- EXERCISE INPUTS:

•••

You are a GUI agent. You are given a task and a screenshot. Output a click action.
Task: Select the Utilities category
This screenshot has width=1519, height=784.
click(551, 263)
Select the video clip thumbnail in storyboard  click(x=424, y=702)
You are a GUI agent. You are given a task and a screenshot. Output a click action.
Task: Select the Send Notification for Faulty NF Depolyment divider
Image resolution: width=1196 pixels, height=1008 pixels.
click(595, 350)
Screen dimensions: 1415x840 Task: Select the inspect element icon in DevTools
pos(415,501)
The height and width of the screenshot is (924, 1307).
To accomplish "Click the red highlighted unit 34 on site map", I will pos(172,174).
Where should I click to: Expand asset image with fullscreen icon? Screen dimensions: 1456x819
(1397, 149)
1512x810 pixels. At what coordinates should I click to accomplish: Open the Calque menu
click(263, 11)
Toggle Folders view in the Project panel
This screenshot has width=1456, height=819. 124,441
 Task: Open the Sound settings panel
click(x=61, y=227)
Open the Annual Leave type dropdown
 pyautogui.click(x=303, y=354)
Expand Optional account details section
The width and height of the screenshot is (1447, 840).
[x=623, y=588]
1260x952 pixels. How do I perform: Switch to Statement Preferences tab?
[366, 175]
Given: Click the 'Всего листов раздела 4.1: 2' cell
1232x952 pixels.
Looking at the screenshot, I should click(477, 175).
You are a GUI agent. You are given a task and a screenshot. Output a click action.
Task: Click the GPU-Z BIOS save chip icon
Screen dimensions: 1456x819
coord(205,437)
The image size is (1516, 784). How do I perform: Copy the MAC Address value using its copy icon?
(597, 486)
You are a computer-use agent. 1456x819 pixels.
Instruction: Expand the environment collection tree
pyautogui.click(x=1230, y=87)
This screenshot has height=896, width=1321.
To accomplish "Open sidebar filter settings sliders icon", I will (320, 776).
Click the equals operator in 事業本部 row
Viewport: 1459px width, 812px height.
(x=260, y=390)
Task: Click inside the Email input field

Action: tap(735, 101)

•••

- ABOUT THIS EXERCISE: Above are the records; set each one down word for word.

- RESULT OF THE TASK:
You are a GUI agent. You are given a task and a screenshot. Output a click action.
Task: Select the Utilities category
This screenshot has width=1519, height=784.
click(551, 263)
Select the video clip thumbnail in storyboard  click(x=424, y=702)
You are a GUI agent. You are given a task and a screenshot. Output a click action.
Task: Select the Send Notification for Faulty NF Depolyment divider
Image resolution: width=1196 pixels, height=1008 pixels.
click(595, 350)
Screen dimensions: 1415x840 Task: Select the inspect element icon in DevTools
pos(415,501)
The height and width of the screenshot is (924, 1307).
To accomplish "Click the red highlighted unit 34 on site map", I will pos(172,174).
Where should I click to: Expand asset image with fullscreen icon? Screen dimensions: 1456x819
(1397, 149)
1512x810 pixels. At what coordinates should I click to accomplish: Open the Calque menu
click(263, 11)
Toggle Folders view in the Project panel
This screenshot has width=1456, height=819. 124,441
 Task: Open the Sound settings panel
click(x=61, y=227)
Open the Annual Leave type dropdown
 pyautogui.click(x=303, y=354)
Expand Optional account details section
The width and height of the screenshot is (1447, 840).
[x=623, y=588]
1260x952 pixels. How do I perform: Switch to Statement Preferences tab?
[366, 175]
Given: Click the 'Всего листов раздела 4.1: 2' cell
1232x952 pixels.
Looking at the screenshot, I should click(477, 175).
You are a GUI agent. You are given a task and a screenshot. Output a click action.
Task: Click the GPU-Z BIOS save chip icon
Screen dimensions: 1456x819
coord(205,437)
The image size is (1516, 784). How do I perform: Copy the MAC Address value using its copy icon?
(597, 486)
You are a computer-use agent. 1456x819 pixels.
Instruction: Expand the environment collection tree
pyautogui.click(x=1230, y=87)
This screenshot has height=896, width=1321.
To accomplish "Open sidebar filter settings sliders icon", I will (320, 776).
Click the equals operator in 事業本部 row
Viewport: 1459px width, 812px height.
(x=260, y=390)
Task: Click inside the Email input field

Action: tap(735, 101)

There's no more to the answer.